Massachusetts Seeks to Expands Its Landmark Health Care Reform Law
Under the Massachusetts health care reform initiative, which became law in April 2006, 439,000 residents of the Commonwealth have become newly insured. Slated to become effective in 2009 are provisions which will impose new minimum standards on the health insurance that Massachusetts residents are required to carry under financial penalty. The Commonwealth seeks to further expand the reform by widening the group of employers potentially subject to a “fair share contribution” to the state fund.

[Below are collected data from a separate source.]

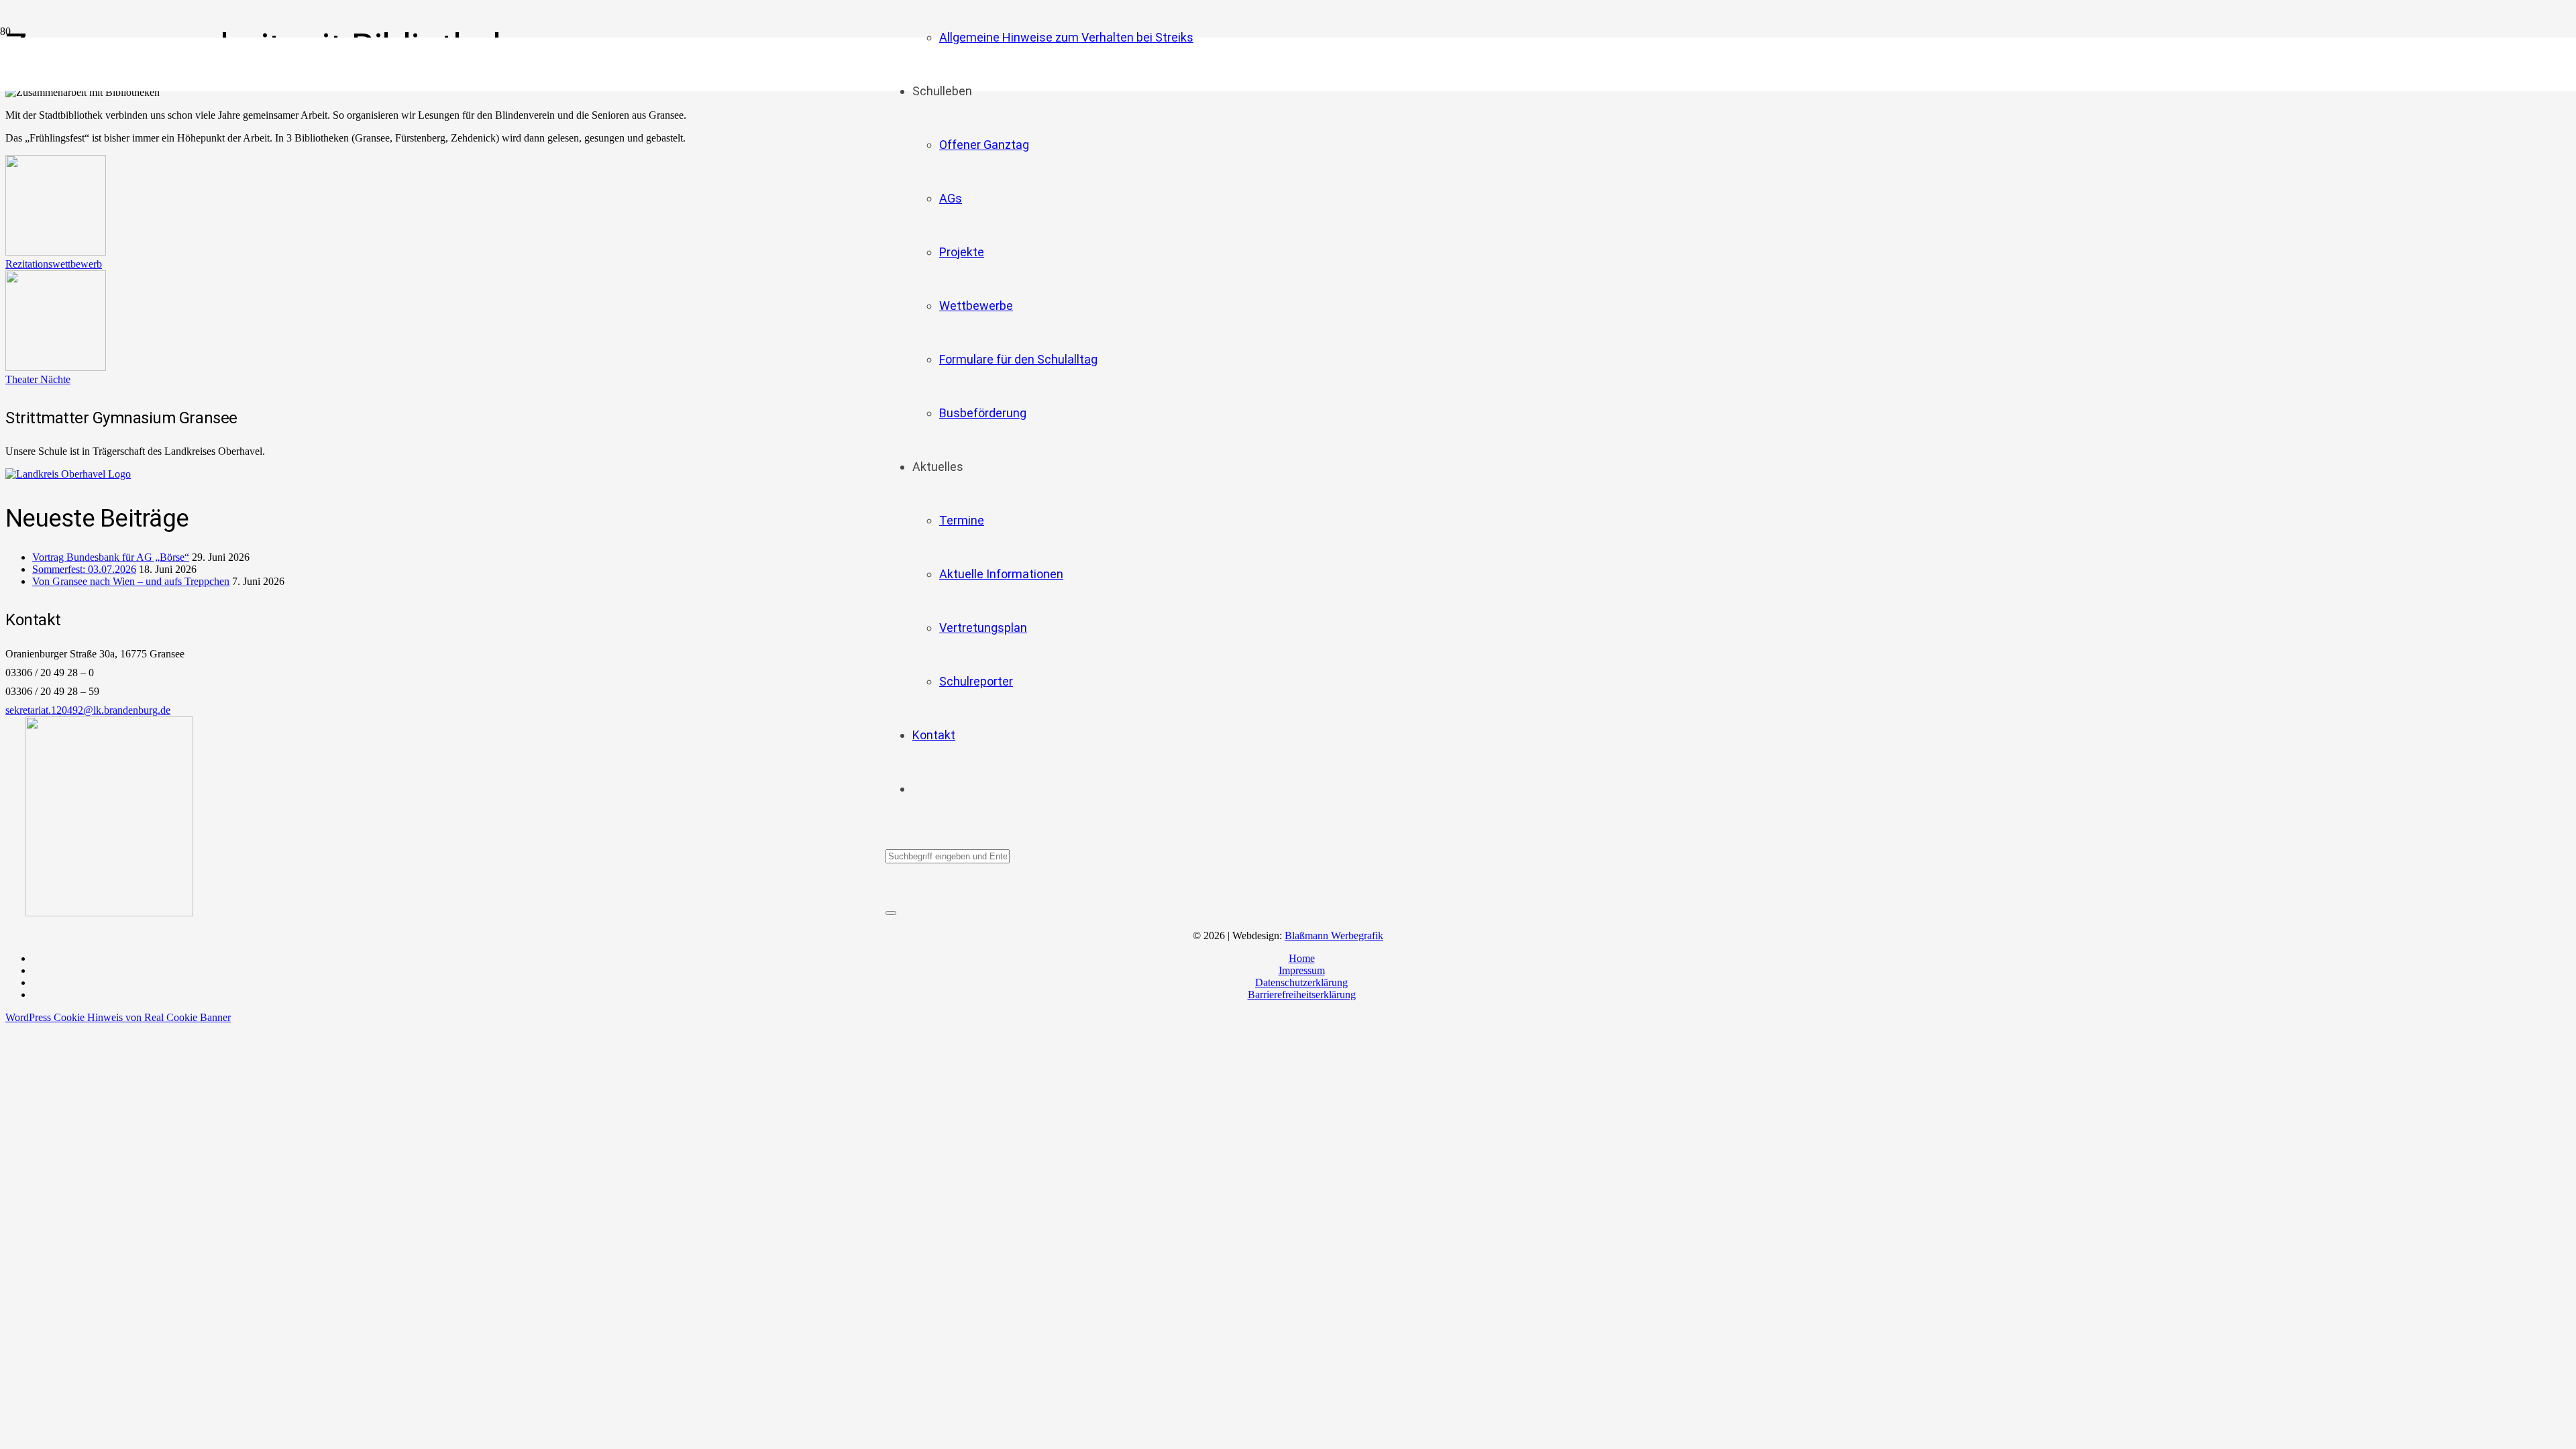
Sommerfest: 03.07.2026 (84, 569)
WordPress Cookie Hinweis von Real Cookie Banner (118, 1017)
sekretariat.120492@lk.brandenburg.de (87, 710)
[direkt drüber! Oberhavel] (68, 474)
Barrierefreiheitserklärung (1302, 994)
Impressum (1302, 970)
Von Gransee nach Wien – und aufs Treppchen (130, 581)
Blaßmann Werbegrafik (1334, 935)
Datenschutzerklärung (1301, 982)
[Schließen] (890, 913)
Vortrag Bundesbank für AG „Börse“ (110, 557)
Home (1302, 958)
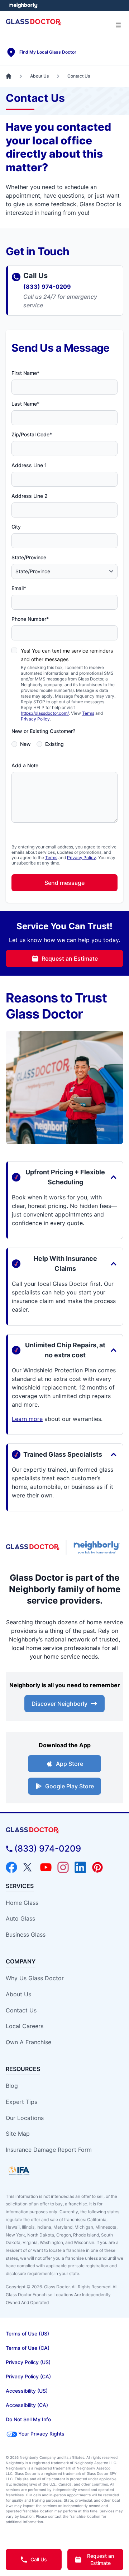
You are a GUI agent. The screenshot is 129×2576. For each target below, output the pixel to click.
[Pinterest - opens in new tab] (97, 1867)
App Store (69, 1763)
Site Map (18, 2133)
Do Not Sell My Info (28, 2419)
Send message (64, 882)
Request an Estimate (70, 958)
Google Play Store (69, 1786)
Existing (54, 744)
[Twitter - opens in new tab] (28, 1867)
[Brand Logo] (64, 1830)
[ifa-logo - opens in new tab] (19, 2170)
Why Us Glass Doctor (35, 1978)
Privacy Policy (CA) (28, 2376)
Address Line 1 (29, 465)
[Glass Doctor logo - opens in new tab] (33, 1547)
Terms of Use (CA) (27, 2348)
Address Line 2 (29, 496)
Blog (12, 2085)
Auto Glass (20, 1918)
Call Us (38, 2559)
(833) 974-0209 (47, 286)
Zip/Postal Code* (31, 434)
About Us (18, 1994)
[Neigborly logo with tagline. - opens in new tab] (97, 1547)
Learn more (27, 1418)
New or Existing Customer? (43, 731)
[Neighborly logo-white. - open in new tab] (23, 5)
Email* (18, 588)
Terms (88, 713)
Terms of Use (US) (27, 2333)
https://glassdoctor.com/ (45, 713)
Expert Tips (21, 2101)
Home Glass (22, 1902)
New (25, 744)
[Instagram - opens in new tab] (63, 1867)
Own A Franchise (28, 2042)
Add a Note (24, 765)
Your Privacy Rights (41, 2434)
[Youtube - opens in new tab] (46, 1867)
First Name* (25, 373)
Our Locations (25, 2117)
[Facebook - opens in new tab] (11, 1867)
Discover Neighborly (59, 1703)
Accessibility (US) (27, 2391)
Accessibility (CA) (27, 2405)
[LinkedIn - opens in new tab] (80, 1867)
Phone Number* (30, 619)
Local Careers (24, 2026)
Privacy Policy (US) (28, 2362)
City (16, 527)
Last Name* (25, 404)
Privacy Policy (35, 719)
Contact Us (21, 2010)
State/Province (28, 557)
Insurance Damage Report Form (49, 2149)
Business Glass (26, 1934)
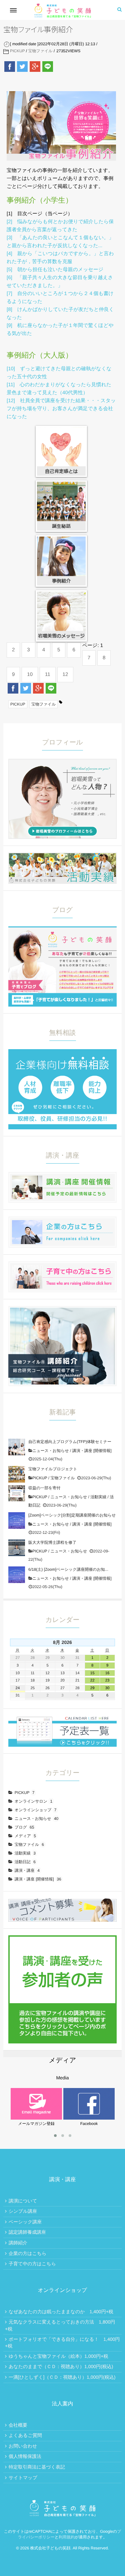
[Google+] (35, 66)
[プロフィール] (62, 762)
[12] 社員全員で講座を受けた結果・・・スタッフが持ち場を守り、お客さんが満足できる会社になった (61, 408)
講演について (23, 2200)
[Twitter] (22, 66)
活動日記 (25, 1861)
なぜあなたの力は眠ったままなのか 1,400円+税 (61, 2311)
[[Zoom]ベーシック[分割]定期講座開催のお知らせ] (16, 1520)
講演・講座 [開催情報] (92, 1450)
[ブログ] (62, 930)
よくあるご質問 (25, 2435)
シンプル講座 (23, 2211)
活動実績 (98, 1497)
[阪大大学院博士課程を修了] (16, 1547)
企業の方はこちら (28, 2253)
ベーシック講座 (25, 2221)
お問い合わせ (23, 2446)
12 (65, 674)
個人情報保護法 (25, 2456)
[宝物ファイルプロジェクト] (16, 1474)
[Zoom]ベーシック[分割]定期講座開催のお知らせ (72, 1515)
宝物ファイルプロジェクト (52, 1469)
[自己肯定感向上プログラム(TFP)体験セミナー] (16, 1447)
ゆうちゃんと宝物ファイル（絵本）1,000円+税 (58, 2356)
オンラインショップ (36, 1810)
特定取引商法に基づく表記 (37, 2467)
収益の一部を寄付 (44, 1488)
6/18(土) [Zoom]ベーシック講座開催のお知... (68, 1569)
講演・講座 (27, 1870)
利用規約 (67, 2537)
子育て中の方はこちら (32, 2263)
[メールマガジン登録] (36, 2090)
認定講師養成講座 (27, 2232)
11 (47, 674)
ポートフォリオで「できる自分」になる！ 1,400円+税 (62, 2342)
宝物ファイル (40, 51)
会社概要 (18, 2425)
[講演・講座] (62, 1175)
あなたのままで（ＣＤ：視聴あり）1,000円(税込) (61, 2366)
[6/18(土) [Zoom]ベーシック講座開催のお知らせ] (16, 1574)
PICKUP (17, 51)
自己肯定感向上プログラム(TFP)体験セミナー (69, 1441)
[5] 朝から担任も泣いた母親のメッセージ (55, 269)
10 (30, 674)
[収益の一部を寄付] (16, 1493)
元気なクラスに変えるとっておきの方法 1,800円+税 (60, 2325)
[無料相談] (62, 1052)
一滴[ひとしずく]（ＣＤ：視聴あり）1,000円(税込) (62, 2377)
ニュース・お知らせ (50, 1450)
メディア (25, 1836)
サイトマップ (23, 2477)
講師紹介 (18, 2242)
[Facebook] (9, 66)
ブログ (24, 1827)
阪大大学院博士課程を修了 (52, 1542)
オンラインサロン (33, 1801)
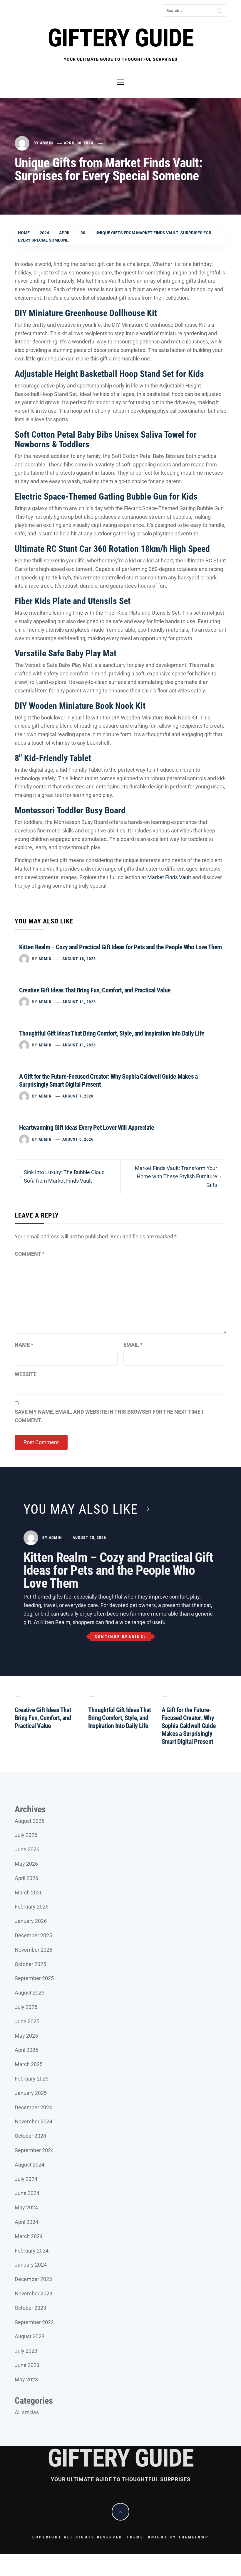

Massachusetts requires that individuals age 18 and older carry health insurance or face potential loss of their state personal income tax exemption and additional penalties. Until 2009, any health coverage under an insured plan issued by a licensed insurance company authorized to transact business in Massachusetts is sufficient. However, effective January 1, 2009, the coverage must satisfy “minimum creditable coverage” standards in order to comply. Among other features, the standards will require coverage to include:
- Primary and preventive care
- Maternity and newborn care
- Emergency services
- Hospitalization benefits
- Diagnostic screening procedures and tests
- Prescription drug coverage (with a separate deductible capped at $250 for an individual and $500 for a family)
- Outpatient services
- Mental health services
- No annual or per-sickness maximum
- Annual deductibles capped at $2,000 for individual and $4,000 for family plan
- Annual out-of-pocket spending caps of $5,000 for an individual plan and $10,000 for a family plan for in-network services (if the plan includes a deductible or co-insurance, and any service that requires a co-insurance on core medical services)
- A minimum of three preventive care visits to the doctor for an individual and six for a family before any upfront deductible
Employers of 11 or more full-time equivalent employees must pay to a state fund an annual “fair share contribution” of up to $295 per employee unless they make a “fair and reasonable” premium contribution toward their employees’ health insurance. They are deemed to make a “fair and reasonable” contribution if either:
- There is at least 25 percent participation by full-time employees in the employer’s group health plan, or
- The employer offers to contribute at least 33 percent of the premium cost of its health plan for individual coverage to all full-time employees employed more than 90 days.
- For this purpose, a full-time employee is one who works at least 35 hours per week at a Massachusetts location.
The Commonwealth has proposed to tighten this requirement effective October 1, 2008, to require that both prongs be met in order for the employer to have made a “fair and reasonable” contribution. Reportedly, private employers in the state have balked at the additional requirement and the specter of a lawsuit challenging the validity of the law, and whether it is preempted by ERISA, have been raised.